Escalating tensions in the Taiwan Strait have sparked concerns about the potential for a Chinese annexation of the island.
The situation intensified further when Beijing conducted large-scale military drills in response to House Speaker Nancy Pelosi’s visit to Taipei in August 2022.
Beijing has made clear its determination to bring democratic Taiwan under its control, even resorting to force if deemed necessary.
The developments have heightened the sense of urgency surrounding the security of Taiwan and its ongoing struggle to maintain its autonomy.
The United States has been increasingly concerned about Beijing’s potential attempts to acquire Taiwan’s vital chip technology.

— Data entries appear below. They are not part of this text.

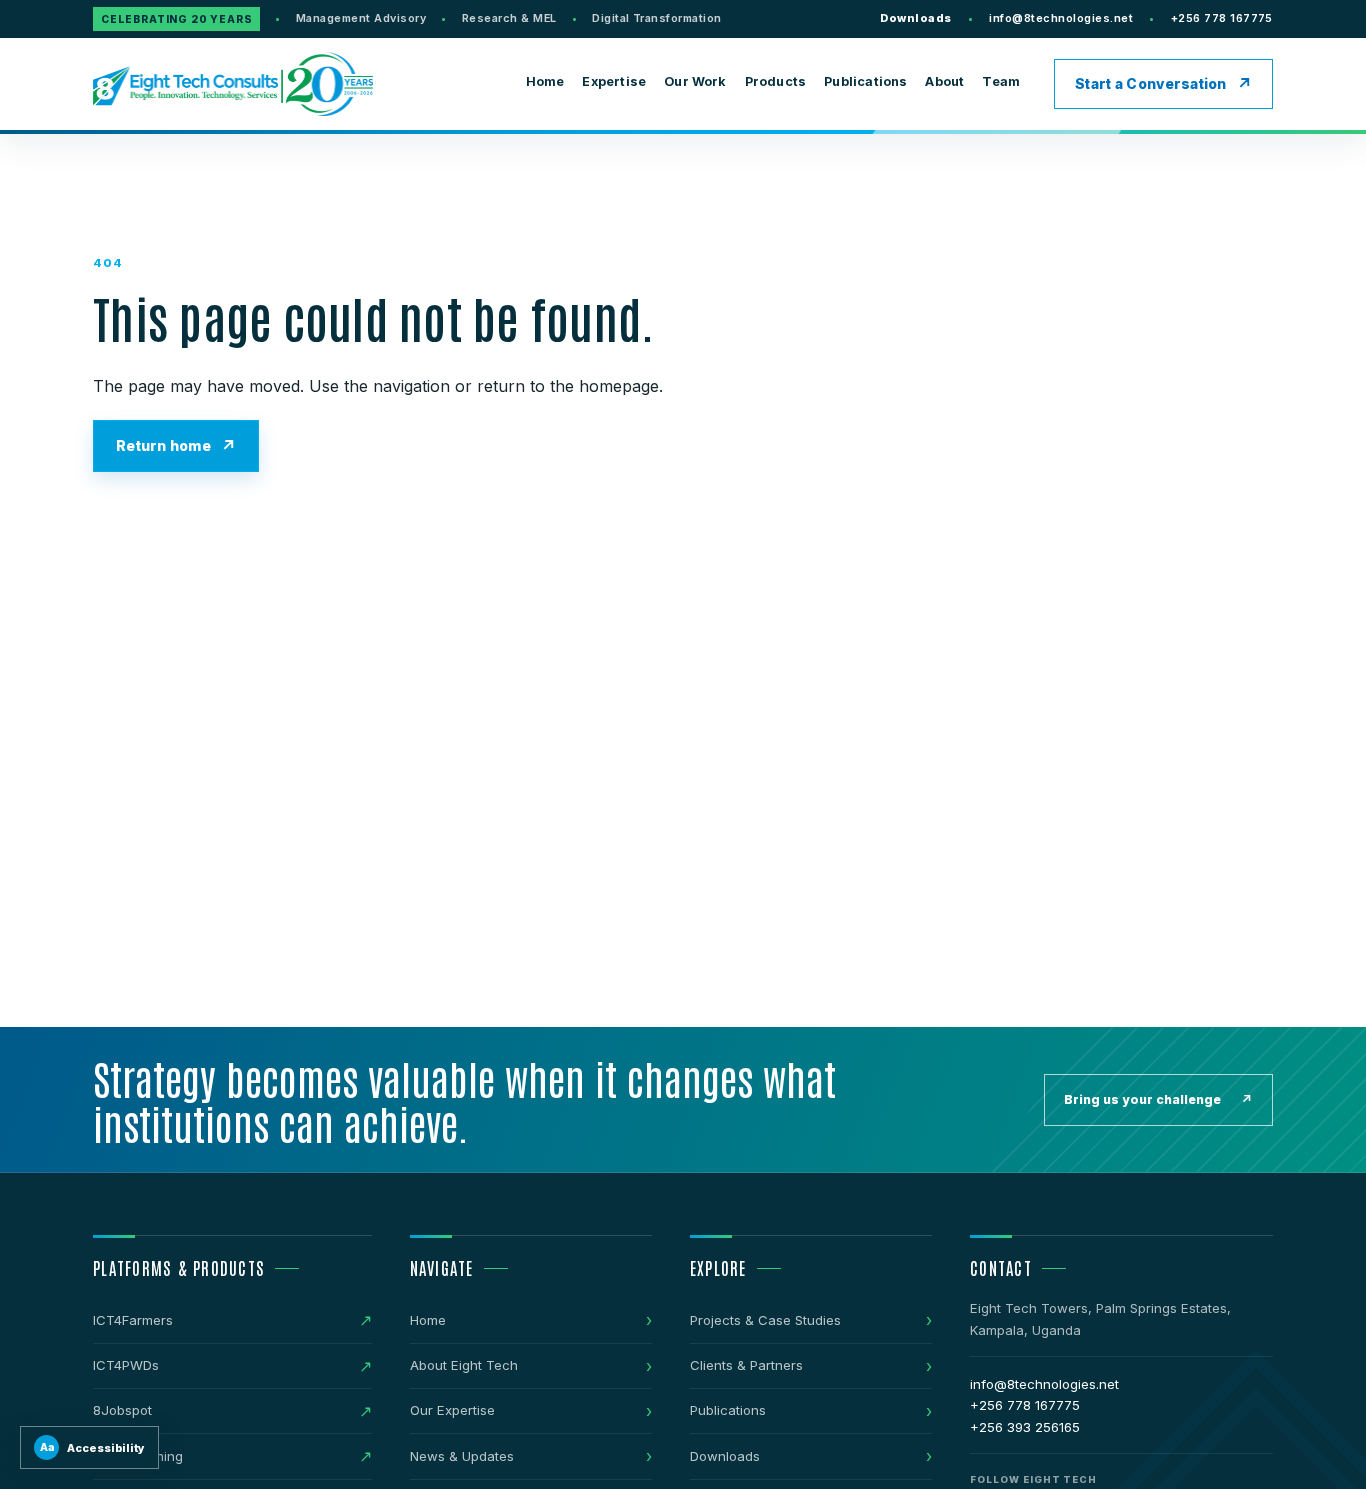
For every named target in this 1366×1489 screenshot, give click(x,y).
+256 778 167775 (1222, 18)
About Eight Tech (464, 1365)
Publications (865, 81)
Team (1001, 81)
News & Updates (462, 1456)
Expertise (614, 81)
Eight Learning (138, 1456)
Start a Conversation (1151, 84)
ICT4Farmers (133, 1320)
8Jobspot (122, 1410)
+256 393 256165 (1025, 1427)
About (944, 81)
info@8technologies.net (1061, 18)
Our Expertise (452, 1410)
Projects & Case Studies (765, 1320)
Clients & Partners (746, 1365)
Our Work (695, 81)
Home (545, 81)
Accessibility (93, 1448)
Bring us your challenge (1158, 1099)
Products (776, 81)
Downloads (915, 18)
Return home (163, 446)
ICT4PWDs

There have been suggestions by some former US officials to take extreme measures, such as warning China that TSMC facilities would be destroyed if the island was occupied, as a means of deterrence and preventing Beijing from acquiring Taiwan’s crucial chip production plants.
However, Taiwanese officials have been dismissive of such ideas, and currently, there are no plans to consider such tactics.
For instance, Taiwan’s security chief has allayed these concerns by assuring that Taiwan’s semiconductor industry, which serves as a flagship sector, would not be targeted for destruction in the event of a Chinese invasion.
Meanwhile, in response to American concerns, Taiwan has committed to collaborating with the United States and its allies to prevent China’s military from acquiring advanced chip technologies.
Several countries have actively courted Taiwan Semiconductor Manufacturing Co. (TSMC) to expand its operations within their countries. TSMC, in turn, has made significant investments, amounting to billions of dollars, in establishing a chip fabrication plant in Arizona, USA.
According to the US National Security Council, the potential loss of Taiwan Semiconductor Manufacturing Co. (TSMC) in the event of a Chinese invasion of Taiwan is estimated to have a staggering impact on the global economy, exceeding US$1 trillion.
Experts have pointed out that TSMC represents a complete ecosystem that is highly unlikely to be relocated. Even if Beijing were to occupy TSMC, it would be virtually impossible for them to maintain the chip production capabilities of the company.
TSMC is the leading global contract chip maker with advanced technologies crucial for providing consistent chip supplies worldwide. TSMC relies on state-of-the-art facilities to produce these chips.
Chen Ming-tong, secretary general of Taiwan’s National Security Council, highlighted, “If in the event ASML [the Dutch multinational that provides key supplies to the Taiwanese firm] is unable to sell its lithography systems to TSMC, there is nothing TSMC can do.”
Nevertheless, if the Taiwanese chip sector takes a hit, its consequences on the world economy will be devastating.